This is the specialized care required for a colostomy. For some medical
problems involving the large intestine, also known as the colon, a new passage
must be created to allow stool to leave the body. An opening in the abdominal
wall is created by a surgeon. The surgeon connects the colon to the outside
abdominal wall of the body. This is called a colostomy.
The opening in the abdomen on the outside of the body is called a stoma.
Who is a candidate for the procedure?
A person may need a colostomy if he or she has had an
infection, inflammation, or blockage in the bowel. The colostomy may
also be part of treatment for colon cancer.
Bowel defects or injuries might also result in a colostomy. The underlying
condition that leads to a colostomy will affect a person's emotional,
psychological, and physical recovery from surgery. A colostomy may be
temporary or permanent.
How is the procedure performed?
Colostomy education begins before surgery. Diagrams,
photographs, and examples of equipment are used to help to explain
what the person might expect after surgery. Concerns about upcoming
changes in body image, lifestyle, and sexuality are also addressed.

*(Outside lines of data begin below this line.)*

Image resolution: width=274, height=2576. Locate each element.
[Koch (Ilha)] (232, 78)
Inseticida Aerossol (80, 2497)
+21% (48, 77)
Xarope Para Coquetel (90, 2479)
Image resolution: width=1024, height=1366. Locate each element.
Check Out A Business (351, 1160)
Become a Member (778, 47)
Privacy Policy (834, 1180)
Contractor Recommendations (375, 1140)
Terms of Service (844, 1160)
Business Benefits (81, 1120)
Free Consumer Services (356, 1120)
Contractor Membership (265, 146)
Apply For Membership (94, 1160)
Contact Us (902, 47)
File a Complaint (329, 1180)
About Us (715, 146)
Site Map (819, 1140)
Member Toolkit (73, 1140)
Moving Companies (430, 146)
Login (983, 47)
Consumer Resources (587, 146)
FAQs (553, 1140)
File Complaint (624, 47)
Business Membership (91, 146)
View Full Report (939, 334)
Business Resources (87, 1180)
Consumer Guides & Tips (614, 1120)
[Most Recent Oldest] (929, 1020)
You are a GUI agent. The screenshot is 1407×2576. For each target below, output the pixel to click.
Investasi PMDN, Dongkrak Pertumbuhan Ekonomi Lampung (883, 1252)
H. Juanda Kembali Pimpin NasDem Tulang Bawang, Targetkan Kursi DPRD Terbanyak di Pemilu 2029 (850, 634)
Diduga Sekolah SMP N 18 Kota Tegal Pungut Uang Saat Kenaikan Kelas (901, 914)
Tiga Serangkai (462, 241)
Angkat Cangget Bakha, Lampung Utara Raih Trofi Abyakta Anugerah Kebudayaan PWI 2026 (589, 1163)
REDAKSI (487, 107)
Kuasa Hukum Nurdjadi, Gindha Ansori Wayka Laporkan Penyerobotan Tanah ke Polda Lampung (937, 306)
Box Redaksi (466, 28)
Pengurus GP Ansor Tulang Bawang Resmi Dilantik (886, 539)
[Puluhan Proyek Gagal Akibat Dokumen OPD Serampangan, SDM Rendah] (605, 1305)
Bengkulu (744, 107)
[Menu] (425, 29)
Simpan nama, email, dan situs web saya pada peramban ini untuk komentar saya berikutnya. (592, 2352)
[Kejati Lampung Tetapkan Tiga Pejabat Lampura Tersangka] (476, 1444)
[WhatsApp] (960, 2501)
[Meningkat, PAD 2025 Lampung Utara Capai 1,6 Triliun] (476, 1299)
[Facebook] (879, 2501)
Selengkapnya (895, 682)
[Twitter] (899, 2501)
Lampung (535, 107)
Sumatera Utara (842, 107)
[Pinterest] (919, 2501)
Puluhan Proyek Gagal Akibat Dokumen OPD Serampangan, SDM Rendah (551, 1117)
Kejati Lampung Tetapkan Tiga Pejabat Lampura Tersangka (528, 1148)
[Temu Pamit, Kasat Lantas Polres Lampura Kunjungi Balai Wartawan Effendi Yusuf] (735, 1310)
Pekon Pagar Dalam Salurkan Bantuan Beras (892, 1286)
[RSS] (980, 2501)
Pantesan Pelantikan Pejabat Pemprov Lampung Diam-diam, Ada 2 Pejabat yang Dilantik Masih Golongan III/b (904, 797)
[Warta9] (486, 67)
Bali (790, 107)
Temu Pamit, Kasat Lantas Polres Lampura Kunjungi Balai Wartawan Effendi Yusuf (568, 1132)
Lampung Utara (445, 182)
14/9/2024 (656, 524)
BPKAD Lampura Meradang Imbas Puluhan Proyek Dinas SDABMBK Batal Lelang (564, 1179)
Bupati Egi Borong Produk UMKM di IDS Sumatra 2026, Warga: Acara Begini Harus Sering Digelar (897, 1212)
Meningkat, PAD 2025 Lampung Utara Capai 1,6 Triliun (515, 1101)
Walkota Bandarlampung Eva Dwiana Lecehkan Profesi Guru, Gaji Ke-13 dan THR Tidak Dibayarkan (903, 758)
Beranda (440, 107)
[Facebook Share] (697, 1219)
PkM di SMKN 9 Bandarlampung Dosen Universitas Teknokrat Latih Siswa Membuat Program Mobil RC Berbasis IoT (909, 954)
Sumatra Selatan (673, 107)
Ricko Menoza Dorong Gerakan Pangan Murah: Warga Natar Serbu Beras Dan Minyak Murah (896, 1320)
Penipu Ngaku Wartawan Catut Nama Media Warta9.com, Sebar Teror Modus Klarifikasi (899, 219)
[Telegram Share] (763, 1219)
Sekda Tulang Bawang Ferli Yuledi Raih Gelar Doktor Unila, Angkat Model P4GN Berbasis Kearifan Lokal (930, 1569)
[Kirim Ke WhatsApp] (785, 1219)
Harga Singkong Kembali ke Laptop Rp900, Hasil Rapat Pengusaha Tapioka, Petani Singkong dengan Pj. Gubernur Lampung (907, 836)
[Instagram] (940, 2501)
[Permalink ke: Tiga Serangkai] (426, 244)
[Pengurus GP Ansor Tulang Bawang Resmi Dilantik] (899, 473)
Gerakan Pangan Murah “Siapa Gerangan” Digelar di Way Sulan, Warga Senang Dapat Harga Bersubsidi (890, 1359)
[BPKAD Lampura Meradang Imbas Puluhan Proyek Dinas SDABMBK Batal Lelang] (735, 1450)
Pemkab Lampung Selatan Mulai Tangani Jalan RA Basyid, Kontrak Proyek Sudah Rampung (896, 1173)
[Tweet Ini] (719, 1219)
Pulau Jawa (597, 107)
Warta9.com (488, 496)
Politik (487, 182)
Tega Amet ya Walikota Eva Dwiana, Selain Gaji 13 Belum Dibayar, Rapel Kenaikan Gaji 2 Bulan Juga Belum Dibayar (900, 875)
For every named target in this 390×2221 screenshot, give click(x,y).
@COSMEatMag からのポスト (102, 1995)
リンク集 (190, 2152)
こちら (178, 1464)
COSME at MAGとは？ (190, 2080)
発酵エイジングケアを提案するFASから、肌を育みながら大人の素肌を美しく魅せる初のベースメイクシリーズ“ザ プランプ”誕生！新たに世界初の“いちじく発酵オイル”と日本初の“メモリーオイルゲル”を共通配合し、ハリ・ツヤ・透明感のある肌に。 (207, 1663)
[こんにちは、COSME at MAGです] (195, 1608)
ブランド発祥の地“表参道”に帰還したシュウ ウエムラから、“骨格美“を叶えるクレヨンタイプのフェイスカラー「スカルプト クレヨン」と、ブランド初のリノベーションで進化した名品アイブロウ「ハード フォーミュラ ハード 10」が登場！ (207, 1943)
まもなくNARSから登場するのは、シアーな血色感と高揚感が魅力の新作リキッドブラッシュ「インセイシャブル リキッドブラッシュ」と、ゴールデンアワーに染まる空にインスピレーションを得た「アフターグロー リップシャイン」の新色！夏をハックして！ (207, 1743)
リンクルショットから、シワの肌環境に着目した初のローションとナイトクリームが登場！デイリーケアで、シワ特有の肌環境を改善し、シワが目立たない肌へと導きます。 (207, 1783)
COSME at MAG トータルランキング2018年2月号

When a person has a colostomy, a team of healthcare
professionals provides education and initial care. These may include a doctor,
nurse, social worker, and dietitian. An enterostomal therapist, known as an ET,
might also help with care. ETs are usually registered nurses who have had
specialized training and certification in the care of ostomies and wounds.
People with colostomies are given information and training specific to their needs.
Ongoing care may often extend well beyond the initial hospital stay.
The colostomy will begin to function 3 to 6 days after surgery.
At first, a nurse or ET will take care of the colostomy.
This person will also teach the person how to care for the colostomy on
his or her own. Gradually, the individual will be able to take over the care
of the stoma and the skin around the stoma.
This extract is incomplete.